Also about battlemaster I honestly don't think its normal you can push/prone/trip/smoke someone on every ******* attack. Once per attack action should pretty enough.
They should have asked do u want to use the new WM or not. On a realistic sample, it would be very iconic. But this is not a realistic sample that answer the survey. Its normal to listen to the hardcore player for balance purpose, its pretty much a whole new public to listen for design and engagement purpose.
There's been quite a bit of back-and-forth in this thread but from what I've seen, what many from the community seem to want is:
Make Martials stronger in areas other than damage, especially for later tiers, to be more closely comparable to casters
Give Martials more choices in combat that feels impactful and especially doesn't feel worse than attacking (Shove/Grapple mostly falls into the category of feeling worse than attacking)
To me, Weapon Mastery have somewhat delivered on the first point, but like many have said; in an incredibly simplistic and unengaging manner. WM have also somewhat delivered on the second point because it provides a more significant choice of weapon and is just a rider on top of your weapon attack, so it doesn't feel worse than attacking.
In a way I feel like the Battle Master subclass has done a misdeed to martial classes in this aspect of the game because the design space it uses is alternative combat actions exactly like Shove/Grapple. And to not subtract from the subclass you cannot grant these or similar options to everyone or even just to martials.
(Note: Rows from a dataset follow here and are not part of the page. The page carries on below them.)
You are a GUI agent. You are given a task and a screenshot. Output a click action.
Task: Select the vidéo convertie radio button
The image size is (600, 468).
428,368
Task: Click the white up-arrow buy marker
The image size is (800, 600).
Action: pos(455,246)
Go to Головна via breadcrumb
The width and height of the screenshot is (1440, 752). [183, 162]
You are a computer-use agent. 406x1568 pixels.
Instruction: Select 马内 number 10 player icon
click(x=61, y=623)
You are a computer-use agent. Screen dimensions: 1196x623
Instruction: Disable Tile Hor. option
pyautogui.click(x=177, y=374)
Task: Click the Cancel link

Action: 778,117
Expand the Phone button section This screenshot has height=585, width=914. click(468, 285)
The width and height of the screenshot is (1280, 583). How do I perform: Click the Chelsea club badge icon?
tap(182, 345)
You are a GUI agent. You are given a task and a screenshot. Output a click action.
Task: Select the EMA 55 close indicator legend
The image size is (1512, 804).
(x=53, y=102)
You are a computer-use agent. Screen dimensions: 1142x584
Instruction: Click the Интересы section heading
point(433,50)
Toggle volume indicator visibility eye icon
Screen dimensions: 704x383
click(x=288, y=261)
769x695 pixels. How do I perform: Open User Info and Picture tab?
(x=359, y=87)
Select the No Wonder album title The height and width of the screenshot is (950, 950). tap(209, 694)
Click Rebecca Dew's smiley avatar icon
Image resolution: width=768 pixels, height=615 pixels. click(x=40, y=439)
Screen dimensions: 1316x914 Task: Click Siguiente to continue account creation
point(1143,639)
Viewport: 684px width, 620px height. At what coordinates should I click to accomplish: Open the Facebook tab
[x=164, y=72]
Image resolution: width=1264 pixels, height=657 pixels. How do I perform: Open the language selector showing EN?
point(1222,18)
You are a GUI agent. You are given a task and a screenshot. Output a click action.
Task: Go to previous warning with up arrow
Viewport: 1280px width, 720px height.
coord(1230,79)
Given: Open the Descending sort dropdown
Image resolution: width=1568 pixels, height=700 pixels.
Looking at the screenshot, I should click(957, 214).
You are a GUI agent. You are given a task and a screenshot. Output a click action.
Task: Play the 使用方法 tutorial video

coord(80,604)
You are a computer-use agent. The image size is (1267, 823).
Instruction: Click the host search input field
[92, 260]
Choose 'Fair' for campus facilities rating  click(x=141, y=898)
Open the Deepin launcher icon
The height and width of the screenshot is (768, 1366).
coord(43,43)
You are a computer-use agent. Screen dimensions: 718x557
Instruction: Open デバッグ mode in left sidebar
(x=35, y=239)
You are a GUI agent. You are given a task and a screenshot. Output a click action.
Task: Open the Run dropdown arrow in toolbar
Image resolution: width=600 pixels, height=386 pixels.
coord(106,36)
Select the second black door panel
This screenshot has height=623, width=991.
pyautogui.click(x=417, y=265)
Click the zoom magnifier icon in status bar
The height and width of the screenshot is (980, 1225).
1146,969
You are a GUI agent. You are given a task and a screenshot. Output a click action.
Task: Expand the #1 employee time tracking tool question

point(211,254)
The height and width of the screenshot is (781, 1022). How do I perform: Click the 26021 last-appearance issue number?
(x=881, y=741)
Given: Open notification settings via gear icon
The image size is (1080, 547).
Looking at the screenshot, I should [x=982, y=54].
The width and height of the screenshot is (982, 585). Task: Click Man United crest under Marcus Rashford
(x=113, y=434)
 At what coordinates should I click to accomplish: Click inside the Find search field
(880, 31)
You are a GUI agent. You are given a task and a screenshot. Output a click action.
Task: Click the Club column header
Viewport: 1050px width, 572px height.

The way you could succeed in doing it anyway is to make a foundation of tactical actions that martials can utilize in combat and then have the Battle Master expand and/or improve on it - kinda like the Champion mainly just adds more power to a weapon swing Fighter through critical hits and bonus Fighting Style. (A quick sketch would be to grant every martial a specific selection of maneuvers and possibly some choice additions, no superiority dice bonus but still a resource - which could be linked to your proficiency bonus or a chosen ASM. You can regain this resource like +1 at the beginning of combat, +2 on a short rest and full regain on long rest. Then Battle Master would have access to even better versions and other maneuvers exclusive to that subclass AND they could have their superiority dice bonus and very easily could have an increased number of uses and/or easier ways to regain charges - like spend a charge of Second Wind to regain charges.) I would prefer this over the UA versions of Weapon Mastery, but it would be interesting to hook weapon types as a requisite into the mix as well. AKA all martials gets access to A, B, C, D, and E action but using a Dagger would allow the use of A, C, and D actions, but you need a Club to perform A, B, or C and a Polearm to perform D or E. Perhaps the weapon type provides some sort of bonus to the action - like a Dagger or smaller Axe (not Greataxe) grants a bonus to Grappling Strike as you stab it into the opponent and use it as a handle - something that's unfeasible for a Polearm or Club or even a Sword to do, at least in that fashion. Perhaps Fighter can get some specific leniency, bonus or benefit to showcase their weapon prowess - like if these actions had a penalty to succeed, the Fighter can ignore those penalties.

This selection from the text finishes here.